Do you ever get a guilty feeling when you go shopping? Not the one where you have spent the last of your money set aside for bills on the raddest shoes that you have ever seen (but will likely never wear because of their out-there colour which won’t go with anything you own, and their complete lack of comfort).
I mean the guilty feeling you get when you know you should be choosing products which are better for the planet than the all too readily available, mass produced, on sale and in-your-face products at Coles. As an environmental professional, I get these feelings pretty intensely. It can be hard though – sometimes we don’t have the time or money to shop at beautiful little family owned organic health food shops.
I’ve come to realise that there are some really simple shopping preferences we can make, wherever we shop, which can help the planet:
1. Look for products with less or recycled packaging and use your own material carry bags
This one is simple – the less you buy, the less waste you create. If it’s a product you buy all the time, try getting larger containers of it. Plastic is terrible for the planet. It doesn’t break down and much of it ends up in our waterways or in animals which kills them.
2. Buy fruit and vegetables that are locally in season
This was a tip from my personal food guru @cookandkid (http://cookandkid.com/). In this day and age, fruit is available to us all year round, even if it’s not locally in season. It is imported from places where it is in season so that we never have to go without. The problem is that buying food from so far away requires a lot of energy to get it from its place of origin to our local stores. Energy for transport, energy for refrigeration and energy for rehandling so many times. In addition, there is more waste generated by non-local produce because the more you handle fruit, the more damaged it gets. It also has less shelf life, meaning you have less time to buy it before it goes off.
Consideration should also be given to the fact that you are putting your local farmers who are growing whatever is actually in season, out of business, because you are choosing produce from somewhere far away, over theirs.
3. Buy organic
Yeah, yeah, organic products are often more expensive. But the more we buy, the more demand there will be for them and the cheaper they will become. Organic products are well known for their health benefits, but have you thought how they benefit the environment too? Non-organic products require the application or inclusion of unnatural and harsh chemicals. These chemicals then end up in our soils, waterways and waste streams. Unnatural chemicals in the environment wreak havoc on ecosystems and kill plants, insects and animals. They are bad mkay?
4. Eat less meat
As animal lover, my primary reason for listing this one is for animal welfare. If you aren’t aware of what happens behind closed doors in meat production, check out the Animals Australia website (http://www.animalsaustralia.org/). If you do like meat, there are more animal friendly options to lookout for such as RSPCA certified products.
Eating less meat is also good for the environment because it reduces the carbon footprint created from the production of animals (cows, for example, fart a lot and the amount of energy that goes into growing them is crazy!).
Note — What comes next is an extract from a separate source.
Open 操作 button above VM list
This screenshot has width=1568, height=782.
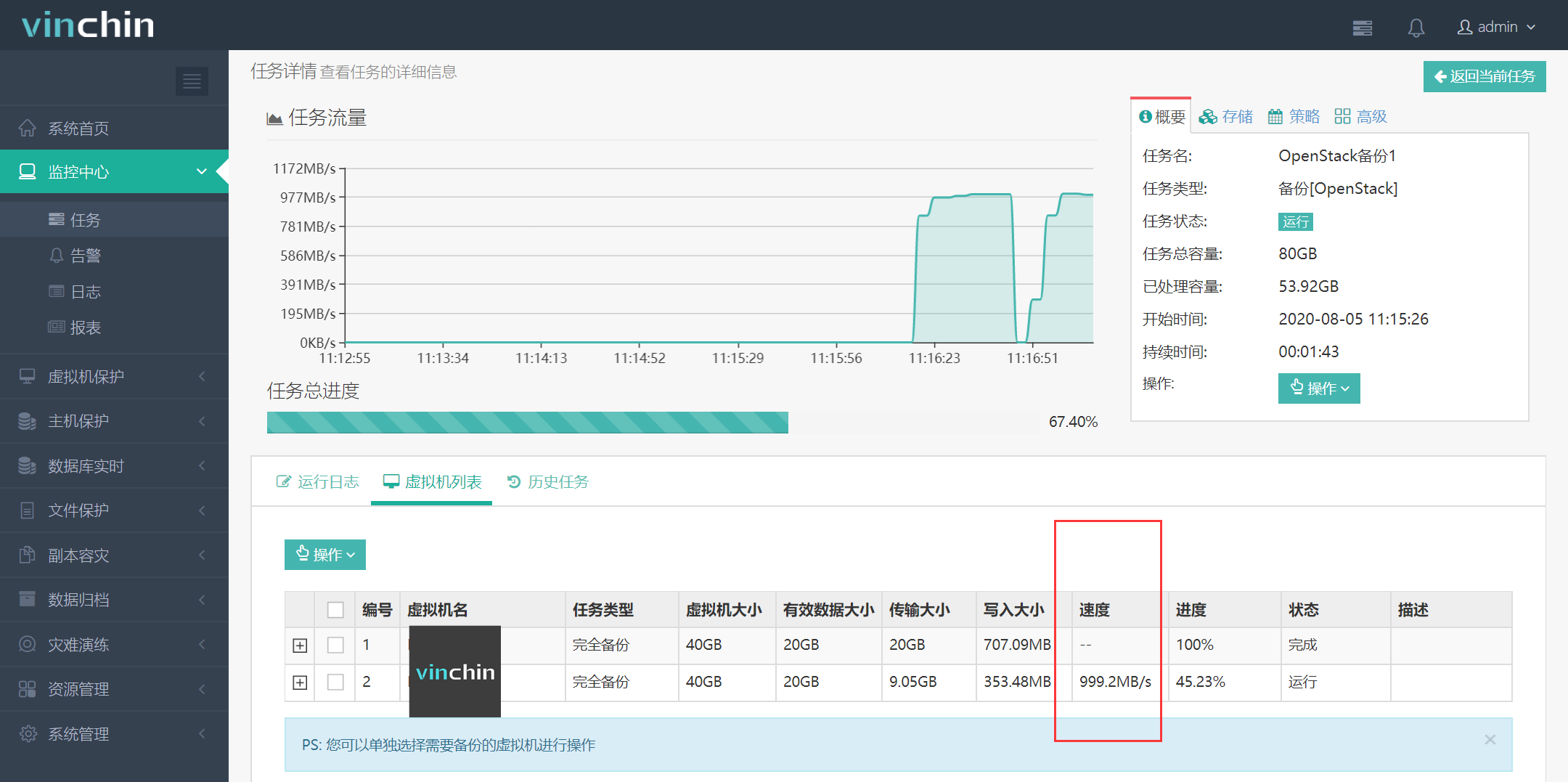click(324, 555)
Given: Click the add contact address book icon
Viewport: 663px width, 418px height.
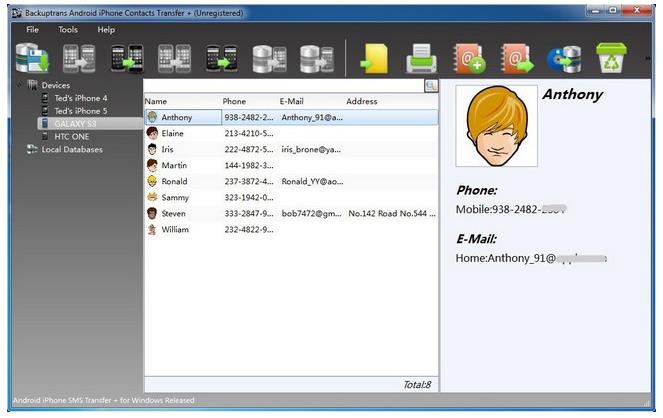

The meat industry also locks up a lot of land which could otherwise be home to forests and wildlife.
5. Buy from socially responsible companies
More and more companies are giving something back to communities or environments in need with their proceeds. My favourite range of products is by ‘thankyou.’ (https://thankyou.co/). They started out by producing spring water and turning the funds they made from sales into clean water for people in third world communities who had access to none. They now sell food and body care products to support projects all over the world. Best of all, thankyou. is Australian. (thankyou. water should not be confused with ‘Water Please’ which has a similar logo but no evident links to good will projects.)
6. Get over your fear of buying second hand gear
Ok, so I had to give myself this pep talk years ago. My personal aversion was to wearing dead people’s stuff. I got over that naturally through spiritual development and the realisation that death, dead people and their stuff is all around anyway so who cares if you wear their clothes? For those less spiritual, perhaps the fact that buying second hand stuff is better for the environment is more of an incentive. The more you buy from second hand shops, the less goes to landfill. Plus, many of the places that sell second hand gear send their proceeds to those in desperate need of assistance (i.e the Salvo’s and the Red Cross).
7. Stay the hell away from palm oil products
Having spent time in Borneo, I can’t relay the amount of heartbreak I felt from seeing the devastation caused by palm plantations. Hundreds of thousands of hectares of prime forest, home to animals such as orangutans and rhinos, wiped out. You might be surprised to find out how many products palm oil is actually in – food, soaps, cosmetics. So be sure to check the labels on whatever you are buying.